# [Parties de l'exercice]
**A)** Dans le texte sur le changement dans l'État, combien de préfets du prétoire Constantin établit-il à la place de deux ?
**B)** Poursuivez le texte sur le changement dans l'État à partir de sa dernière phrase.

# [Document source]
════════════════
CHAPITRE XVII.

CHANGEMENT DANS L’ÉTAT.

Pour prévenir les trahisons continuelles des soldats, les empereurs s’associèrent des personnes en qui ils avaient confiance : et Dioclétien, sous prétexte de la grandeur des affaires, régla qu’il y aurait toujours deux empereurs et deux Césars. Il jugea que les quatre principales armées étant occupées par ceux qui auraient part à l’empire, elles s’intimideraient les unes les autres ; que les autres armées n’étant pas assez fortes pour entreprendre de faire leur chef empereur, elles perdraient peu à peu la coutume d’élire, et qu’enfin la dignité de César étant toujours subordonnée, la puissance, partagée entre quatre pour la sûreté du gouvernement, ne serait pourtant, dans toute son étendue, qu’entre les mains de deux.

Mais ce qui contint encore plus les gens de guerre, c’est que les richesses des particuliers et la fortune publique ayant diminué, les empereurs ne purent plus leur faire des dons si considérables ; de manière que la récompense ne fut plus proportionnée au danger de faire une nouvelle élection.

D’ailleurs les préfets du prétoire, qui, pour le pouvoir et pour les fonctions, étaient à peu près comme les grands visirs de ces temps-là, et faisaient à leur gré massacrer les empereurs pour se mettre en leur place, furent fort abaissés par Constantin, qui ne leur laissa que les fonctions civiles, et en fit quatre au lieu de deux.

La vie des empereurs commença donc à être plus assurée ; ils purent mourir dans leur lit, et cela sembla avoir un peu adouci leurs mœurs ; ils ne versèrent plus le sang avec tant de férocité. Mais, comme il fallait que ce pouvoir immense débordât quelque part, on vit un autre genre de tyrannie, mais plus sourde : ce ne furent plus des massacres, mais des jugements iniques, des formes de justice qui semblaient n’éloigner la mort que pour flétrir la vie ; la cour fut gouvernée et gouverna par plus d’artifices, par des arts plus exquis, avec un plus grand silence : enfin, au lieu de cette hardiesse à concevoir une mauvaise action, et de cette impétuosité à la commettre, on ne vit plus régner que les vices des âmes faibles, et des crimes réfléchis.

Il s’établit un nouveau genre de corruption. Les premiers empereurs aimaient les plaisirs, ceux-ci la mollesse : ils se montrèrent moins aux gens de guerre ; ils furent plus oisifs, plus livrés à leurs domestiques 1 , plus attachés à leurs palais, et plus séparés de l’empire.
════════════════
# [Lignes extraites]
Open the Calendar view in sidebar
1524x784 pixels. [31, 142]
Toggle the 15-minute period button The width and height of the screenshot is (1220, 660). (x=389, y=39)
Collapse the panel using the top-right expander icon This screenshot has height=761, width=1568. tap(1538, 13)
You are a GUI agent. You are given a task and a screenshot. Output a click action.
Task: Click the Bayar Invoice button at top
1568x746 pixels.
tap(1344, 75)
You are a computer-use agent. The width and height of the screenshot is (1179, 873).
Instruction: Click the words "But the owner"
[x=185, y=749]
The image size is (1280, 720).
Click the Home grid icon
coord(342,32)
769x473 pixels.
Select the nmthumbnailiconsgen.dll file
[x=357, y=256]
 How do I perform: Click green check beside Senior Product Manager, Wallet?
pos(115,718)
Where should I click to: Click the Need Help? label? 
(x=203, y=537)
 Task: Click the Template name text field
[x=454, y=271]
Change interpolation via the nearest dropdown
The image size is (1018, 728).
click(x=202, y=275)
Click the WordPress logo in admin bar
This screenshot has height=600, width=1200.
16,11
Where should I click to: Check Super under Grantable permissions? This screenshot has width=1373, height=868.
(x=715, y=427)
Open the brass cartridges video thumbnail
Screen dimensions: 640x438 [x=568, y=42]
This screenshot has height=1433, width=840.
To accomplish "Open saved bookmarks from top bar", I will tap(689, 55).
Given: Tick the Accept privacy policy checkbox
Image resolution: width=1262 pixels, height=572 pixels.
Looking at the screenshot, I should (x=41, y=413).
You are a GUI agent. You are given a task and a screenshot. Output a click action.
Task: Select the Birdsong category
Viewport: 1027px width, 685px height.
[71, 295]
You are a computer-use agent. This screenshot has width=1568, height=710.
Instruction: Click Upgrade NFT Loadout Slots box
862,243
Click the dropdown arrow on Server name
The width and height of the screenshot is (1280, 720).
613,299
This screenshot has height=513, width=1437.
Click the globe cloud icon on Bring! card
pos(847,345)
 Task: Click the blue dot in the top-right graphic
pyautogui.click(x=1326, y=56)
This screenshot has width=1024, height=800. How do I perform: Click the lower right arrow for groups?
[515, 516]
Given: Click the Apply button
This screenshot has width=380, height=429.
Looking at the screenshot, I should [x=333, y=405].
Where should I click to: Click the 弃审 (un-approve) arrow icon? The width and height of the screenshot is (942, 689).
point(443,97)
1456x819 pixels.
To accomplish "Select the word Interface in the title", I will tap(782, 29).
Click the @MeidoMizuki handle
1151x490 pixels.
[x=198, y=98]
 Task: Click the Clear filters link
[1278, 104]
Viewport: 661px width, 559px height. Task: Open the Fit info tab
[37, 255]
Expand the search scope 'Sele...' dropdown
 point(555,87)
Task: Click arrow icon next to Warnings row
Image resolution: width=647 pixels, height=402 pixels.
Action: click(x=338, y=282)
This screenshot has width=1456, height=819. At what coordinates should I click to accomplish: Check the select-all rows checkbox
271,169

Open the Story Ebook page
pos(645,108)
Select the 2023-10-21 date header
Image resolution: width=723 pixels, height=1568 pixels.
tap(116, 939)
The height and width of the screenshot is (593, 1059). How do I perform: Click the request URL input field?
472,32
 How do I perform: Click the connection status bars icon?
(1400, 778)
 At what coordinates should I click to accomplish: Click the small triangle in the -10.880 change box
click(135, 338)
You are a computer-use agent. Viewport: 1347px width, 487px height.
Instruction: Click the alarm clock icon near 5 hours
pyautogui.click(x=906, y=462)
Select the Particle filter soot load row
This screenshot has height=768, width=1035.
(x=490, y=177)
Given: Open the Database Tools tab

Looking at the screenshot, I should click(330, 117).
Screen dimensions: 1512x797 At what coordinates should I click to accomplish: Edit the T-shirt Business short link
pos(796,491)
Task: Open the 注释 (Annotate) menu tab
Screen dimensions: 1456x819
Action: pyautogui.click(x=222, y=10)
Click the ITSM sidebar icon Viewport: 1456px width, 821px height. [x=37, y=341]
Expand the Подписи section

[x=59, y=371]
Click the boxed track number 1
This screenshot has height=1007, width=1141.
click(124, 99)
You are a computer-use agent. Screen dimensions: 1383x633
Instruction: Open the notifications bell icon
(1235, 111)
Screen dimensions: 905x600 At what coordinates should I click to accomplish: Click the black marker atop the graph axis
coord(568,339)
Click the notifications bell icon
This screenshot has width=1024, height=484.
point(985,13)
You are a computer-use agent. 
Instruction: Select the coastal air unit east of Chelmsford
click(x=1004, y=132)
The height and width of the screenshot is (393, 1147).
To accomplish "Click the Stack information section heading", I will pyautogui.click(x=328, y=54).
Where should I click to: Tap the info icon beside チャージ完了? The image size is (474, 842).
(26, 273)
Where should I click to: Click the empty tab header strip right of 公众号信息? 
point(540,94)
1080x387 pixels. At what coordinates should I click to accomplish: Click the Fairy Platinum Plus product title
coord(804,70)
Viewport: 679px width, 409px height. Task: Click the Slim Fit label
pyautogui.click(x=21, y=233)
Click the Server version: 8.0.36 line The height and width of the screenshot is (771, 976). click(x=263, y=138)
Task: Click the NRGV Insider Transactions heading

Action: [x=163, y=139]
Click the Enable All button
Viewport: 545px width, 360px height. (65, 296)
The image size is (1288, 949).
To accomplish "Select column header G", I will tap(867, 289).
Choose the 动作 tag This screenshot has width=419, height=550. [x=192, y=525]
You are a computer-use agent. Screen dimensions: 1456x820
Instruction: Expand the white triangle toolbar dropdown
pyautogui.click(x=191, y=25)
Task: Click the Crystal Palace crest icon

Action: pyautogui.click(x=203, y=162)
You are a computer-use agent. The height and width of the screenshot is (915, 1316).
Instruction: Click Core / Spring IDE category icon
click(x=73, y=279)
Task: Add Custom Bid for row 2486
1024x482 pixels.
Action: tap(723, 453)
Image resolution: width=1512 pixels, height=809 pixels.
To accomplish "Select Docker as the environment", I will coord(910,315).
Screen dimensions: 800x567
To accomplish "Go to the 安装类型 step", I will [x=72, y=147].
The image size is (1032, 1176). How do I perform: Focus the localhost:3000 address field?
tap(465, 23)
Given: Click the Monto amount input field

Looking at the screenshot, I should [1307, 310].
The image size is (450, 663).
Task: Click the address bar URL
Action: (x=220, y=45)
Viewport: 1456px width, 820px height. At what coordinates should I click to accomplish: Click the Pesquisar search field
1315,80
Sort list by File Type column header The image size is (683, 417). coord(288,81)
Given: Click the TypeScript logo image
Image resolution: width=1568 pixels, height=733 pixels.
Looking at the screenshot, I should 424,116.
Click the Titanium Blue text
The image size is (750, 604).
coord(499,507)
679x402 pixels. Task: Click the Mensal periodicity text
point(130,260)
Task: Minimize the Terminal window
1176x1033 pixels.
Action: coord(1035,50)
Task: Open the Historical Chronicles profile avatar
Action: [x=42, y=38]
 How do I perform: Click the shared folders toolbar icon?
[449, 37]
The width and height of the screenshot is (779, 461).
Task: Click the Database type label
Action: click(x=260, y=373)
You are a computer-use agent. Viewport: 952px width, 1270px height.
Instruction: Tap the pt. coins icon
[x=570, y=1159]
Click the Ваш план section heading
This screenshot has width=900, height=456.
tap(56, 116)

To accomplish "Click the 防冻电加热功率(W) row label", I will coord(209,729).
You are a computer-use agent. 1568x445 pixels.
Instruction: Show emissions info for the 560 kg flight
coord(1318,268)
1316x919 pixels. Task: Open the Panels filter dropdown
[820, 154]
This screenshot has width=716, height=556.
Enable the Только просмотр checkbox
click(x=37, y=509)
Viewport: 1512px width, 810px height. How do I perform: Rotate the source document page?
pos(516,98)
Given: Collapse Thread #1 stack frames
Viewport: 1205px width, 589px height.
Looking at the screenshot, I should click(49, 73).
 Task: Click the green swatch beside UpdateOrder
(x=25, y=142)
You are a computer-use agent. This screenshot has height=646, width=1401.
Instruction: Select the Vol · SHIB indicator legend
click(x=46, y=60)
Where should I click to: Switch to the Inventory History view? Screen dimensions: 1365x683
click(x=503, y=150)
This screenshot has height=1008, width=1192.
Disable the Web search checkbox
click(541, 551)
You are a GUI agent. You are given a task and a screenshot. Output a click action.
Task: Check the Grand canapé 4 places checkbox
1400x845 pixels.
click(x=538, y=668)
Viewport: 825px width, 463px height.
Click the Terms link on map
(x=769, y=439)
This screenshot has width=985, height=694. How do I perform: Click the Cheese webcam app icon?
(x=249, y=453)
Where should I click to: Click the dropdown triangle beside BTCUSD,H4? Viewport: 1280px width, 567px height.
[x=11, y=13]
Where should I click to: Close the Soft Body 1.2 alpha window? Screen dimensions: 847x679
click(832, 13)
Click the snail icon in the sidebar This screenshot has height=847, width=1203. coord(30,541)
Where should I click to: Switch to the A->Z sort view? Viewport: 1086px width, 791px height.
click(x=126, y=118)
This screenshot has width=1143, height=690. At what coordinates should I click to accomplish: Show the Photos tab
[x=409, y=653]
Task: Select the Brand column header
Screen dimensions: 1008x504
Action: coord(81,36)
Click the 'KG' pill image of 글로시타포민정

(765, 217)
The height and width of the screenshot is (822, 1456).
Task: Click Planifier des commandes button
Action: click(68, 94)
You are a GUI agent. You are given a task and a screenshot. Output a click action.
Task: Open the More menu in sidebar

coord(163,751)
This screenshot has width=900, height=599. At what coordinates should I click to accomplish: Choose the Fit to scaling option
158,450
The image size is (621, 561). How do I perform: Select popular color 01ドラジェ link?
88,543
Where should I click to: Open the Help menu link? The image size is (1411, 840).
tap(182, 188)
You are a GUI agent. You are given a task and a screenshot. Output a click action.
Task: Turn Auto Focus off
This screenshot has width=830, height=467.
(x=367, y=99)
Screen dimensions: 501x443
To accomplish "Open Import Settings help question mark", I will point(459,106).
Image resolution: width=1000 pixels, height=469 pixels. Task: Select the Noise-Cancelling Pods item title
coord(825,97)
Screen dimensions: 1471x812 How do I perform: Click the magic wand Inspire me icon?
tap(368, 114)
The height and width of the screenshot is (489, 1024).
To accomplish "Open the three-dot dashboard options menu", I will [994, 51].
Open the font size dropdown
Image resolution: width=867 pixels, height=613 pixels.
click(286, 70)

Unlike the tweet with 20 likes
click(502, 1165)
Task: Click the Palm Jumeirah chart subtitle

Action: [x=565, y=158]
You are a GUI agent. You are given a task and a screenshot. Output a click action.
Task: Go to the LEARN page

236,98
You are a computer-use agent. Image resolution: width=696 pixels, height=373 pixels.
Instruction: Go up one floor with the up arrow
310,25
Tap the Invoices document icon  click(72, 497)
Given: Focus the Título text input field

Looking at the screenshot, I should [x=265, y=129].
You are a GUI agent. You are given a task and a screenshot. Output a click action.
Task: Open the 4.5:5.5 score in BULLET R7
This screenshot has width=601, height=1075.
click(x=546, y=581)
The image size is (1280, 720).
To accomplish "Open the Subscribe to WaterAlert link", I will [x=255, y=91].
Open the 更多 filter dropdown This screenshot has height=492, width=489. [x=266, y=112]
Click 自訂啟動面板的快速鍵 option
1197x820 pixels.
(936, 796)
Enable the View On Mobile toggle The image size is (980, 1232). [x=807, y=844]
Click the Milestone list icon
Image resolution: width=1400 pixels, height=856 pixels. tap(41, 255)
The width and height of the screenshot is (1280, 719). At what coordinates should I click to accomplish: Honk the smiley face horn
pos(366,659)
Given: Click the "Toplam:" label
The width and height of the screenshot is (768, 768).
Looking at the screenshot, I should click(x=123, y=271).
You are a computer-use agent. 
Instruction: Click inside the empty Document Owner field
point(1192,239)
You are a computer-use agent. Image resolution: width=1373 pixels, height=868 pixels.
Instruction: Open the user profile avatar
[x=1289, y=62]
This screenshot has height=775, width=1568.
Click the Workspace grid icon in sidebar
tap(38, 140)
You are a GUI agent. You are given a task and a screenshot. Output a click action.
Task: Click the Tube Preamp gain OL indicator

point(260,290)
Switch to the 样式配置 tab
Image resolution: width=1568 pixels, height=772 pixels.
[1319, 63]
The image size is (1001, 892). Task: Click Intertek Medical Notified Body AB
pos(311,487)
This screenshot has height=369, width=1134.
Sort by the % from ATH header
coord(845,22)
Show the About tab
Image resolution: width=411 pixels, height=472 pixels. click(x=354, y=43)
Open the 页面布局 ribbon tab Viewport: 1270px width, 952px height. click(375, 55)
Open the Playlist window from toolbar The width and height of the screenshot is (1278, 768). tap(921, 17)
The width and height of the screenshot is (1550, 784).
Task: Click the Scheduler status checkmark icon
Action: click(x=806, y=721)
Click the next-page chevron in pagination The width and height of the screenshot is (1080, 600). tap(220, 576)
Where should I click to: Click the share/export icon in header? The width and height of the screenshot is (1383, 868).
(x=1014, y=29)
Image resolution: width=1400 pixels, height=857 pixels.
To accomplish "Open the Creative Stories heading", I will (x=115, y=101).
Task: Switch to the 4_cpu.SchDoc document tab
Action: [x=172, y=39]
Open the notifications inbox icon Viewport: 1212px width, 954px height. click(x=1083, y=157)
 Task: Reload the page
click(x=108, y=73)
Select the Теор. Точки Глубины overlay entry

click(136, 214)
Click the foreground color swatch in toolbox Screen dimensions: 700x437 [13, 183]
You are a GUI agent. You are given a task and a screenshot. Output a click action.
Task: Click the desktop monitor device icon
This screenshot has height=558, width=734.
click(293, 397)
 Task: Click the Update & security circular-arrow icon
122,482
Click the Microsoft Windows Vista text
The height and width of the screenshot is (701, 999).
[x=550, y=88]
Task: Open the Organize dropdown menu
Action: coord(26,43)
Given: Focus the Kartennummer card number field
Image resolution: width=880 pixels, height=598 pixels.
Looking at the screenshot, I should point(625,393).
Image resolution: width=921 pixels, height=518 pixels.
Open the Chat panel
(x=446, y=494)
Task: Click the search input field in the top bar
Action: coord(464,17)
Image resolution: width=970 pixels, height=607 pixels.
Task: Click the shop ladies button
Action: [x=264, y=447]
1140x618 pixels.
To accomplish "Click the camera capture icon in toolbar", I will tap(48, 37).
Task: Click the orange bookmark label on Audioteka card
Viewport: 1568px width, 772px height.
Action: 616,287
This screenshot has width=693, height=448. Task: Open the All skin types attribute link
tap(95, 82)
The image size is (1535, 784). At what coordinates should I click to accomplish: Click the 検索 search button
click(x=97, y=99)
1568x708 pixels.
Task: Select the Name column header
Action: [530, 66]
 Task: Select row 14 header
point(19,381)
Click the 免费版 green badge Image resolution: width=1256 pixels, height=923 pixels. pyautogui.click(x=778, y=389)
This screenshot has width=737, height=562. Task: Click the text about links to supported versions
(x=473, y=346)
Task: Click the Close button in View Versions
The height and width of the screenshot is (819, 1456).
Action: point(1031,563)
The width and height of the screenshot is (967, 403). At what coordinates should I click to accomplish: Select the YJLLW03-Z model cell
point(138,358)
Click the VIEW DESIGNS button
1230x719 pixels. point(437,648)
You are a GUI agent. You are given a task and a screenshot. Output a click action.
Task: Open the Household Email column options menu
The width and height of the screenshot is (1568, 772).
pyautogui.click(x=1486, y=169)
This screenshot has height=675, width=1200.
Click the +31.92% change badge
════════════════
# [Réponses attendues]
**A)** Constantin en établit quatre au lieu de deux.

**B)**
Le poison de la cour augmenta sa force, à mesure qu’il fut plus séparé ; on ne dit rien, on insinua tout ; les grandes réputations furent toutes attaquées ; et les ministres et les officiers de guerre furent mis sans cesse à la discrétion de cette sorte de gens qui ne peuvent servir l’État, ni souffrir qu’on le serve avec gloire 2 .

Enfin, cette affabilité des premiers empereurs, qui seule pouvait leur donner le moyen de connaître leurs affaires, fut entièrement bannie. Le prince ne sut plus rien que sur le rapport de quelques confidents, qui, toujours de concert, souvent même lorsqu’ils semblaient être d’opinion contraire, ne faisaient auprès de lui que l’office d’un seul.

Le séjour de plusieurs empereurs en Asie, et leur perpétuelle rivalité avec les rois de Perse, firent qu’ils voulurent être adorés comme eux ; et Dioclétien, d’autres disent Galère, l’ordonna par un édit.

Ce faste et cette pompe asiatique s’établissant a , les yeux s’y accoutumèrent d’abord ; et, lorsque Julien voulut mettre de la simplicité et de la modestie dans ses manières, on appela oubli de la dignité ce qui n’était que la mémoire des anciennes mœurs.

Quoique depuis Marc-Aurèle il y eût eu plusieurs empereurs, il n’y avait eu qu’un empire ; et l’autorité de tous étant reconnue dans la province, c’était une puissance unique exercée par plusieurs.

Mais Galère et Constance Chlore n’ayant pu s’accorder, ils partagèrent réellement l’empire 3  : et, par cet exemple, qui fut suivi dans la suite par Constantin, qui prit le plan de Galère, et non pas celui de Dioclétien, il s’introduisit une coutume qui fut moins un changement qu’une révolution.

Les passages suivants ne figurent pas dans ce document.